## WHAT IS BEING ASKED
Rewrite the records from the first line through the line containing "Select the Ant", substituting "Save" for "Bookmark" and leaving everything else as it is.

(Records)
━━━━━━

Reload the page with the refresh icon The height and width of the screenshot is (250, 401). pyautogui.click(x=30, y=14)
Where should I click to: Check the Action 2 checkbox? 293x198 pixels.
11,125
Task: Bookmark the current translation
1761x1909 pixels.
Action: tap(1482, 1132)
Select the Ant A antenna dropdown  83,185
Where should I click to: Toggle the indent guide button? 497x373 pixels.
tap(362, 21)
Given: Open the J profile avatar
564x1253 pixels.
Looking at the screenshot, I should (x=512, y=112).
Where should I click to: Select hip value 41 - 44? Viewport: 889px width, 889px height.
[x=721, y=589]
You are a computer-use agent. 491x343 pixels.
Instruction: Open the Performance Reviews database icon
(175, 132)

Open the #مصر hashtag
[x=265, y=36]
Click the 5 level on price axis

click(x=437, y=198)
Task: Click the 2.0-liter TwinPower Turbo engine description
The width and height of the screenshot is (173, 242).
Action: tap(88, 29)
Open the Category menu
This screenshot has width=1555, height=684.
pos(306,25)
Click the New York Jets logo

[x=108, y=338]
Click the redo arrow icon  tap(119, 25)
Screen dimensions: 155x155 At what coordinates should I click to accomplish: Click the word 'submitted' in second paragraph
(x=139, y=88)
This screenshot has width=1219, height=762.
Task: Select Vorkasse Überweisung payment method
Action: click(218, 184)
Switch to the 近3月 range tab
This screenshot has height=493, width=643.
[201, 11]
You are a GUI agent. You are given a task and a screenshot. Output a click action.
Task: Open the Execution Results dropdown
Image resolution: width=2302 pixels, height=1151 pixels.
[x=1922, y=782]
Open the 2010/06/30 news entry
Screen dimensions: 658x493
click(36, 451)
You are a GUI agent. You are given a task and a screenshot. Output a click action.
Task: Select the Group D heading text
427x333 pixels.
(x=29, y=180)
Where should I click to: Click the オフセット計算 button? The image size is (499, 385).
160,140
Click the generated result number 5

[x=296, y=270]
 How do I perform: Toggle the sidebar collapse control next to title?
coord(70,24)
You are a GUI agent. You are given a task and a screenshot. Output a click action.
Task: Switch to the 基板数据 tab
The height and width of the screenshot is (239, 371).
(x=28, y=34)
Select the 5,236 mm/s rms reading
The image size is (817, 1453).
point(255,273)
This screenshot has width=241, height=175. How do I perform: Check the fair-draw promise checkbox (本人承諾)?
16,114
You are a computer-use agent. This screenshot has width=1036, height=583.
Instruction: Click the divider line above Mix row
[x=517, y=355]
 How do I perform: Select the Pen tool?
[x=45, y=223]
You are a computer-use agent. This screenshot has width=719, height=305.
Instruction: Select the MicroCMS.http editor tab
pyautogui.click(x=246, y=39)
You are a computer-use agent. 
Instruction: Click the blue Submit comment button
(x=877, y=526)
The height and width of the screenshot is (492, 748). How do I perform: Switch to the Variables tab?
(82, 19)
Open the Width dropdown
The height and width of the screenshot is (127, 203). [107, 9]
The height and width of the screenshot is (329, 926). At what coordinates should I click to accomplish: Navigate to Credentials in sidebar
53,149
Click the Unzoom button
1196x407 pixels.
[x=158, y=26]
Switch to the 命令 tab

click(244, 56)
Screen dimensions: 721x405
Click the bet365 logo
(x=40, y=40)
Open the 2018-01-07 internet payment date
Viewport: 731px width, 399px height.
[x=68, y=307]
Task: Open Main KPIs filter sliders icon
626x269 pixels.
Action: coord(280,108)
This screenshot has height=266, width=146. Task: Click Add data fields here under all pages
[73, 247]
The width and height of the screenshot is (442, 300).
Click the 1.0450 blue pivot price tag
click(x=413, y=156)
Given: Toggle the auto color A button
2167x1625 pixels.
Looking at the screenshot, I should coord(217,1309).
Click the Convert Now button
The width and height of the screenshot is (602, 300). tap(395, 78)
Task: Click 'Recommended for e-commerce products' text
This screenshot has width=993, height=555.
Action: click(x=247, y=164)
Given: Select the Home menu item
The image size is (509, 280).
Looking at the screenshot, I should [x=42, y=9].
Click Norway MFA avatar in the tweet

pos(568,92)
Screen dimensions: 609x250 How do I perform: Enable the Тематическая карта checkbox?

━━━━━━

## ANSWER BELOW
Reload the page with the refresh icon The height and width of the screenshot is (250, 401). pyautogui.click(x=30, y=14)
Where should I click to: Check the Action 2 checkbox? 293x198 pixels.
11,125
Task: Save the current translation
1761x1909 pixels.
Action: tap(1482, 1132)
Select the Ant A antenna dropdown  83,185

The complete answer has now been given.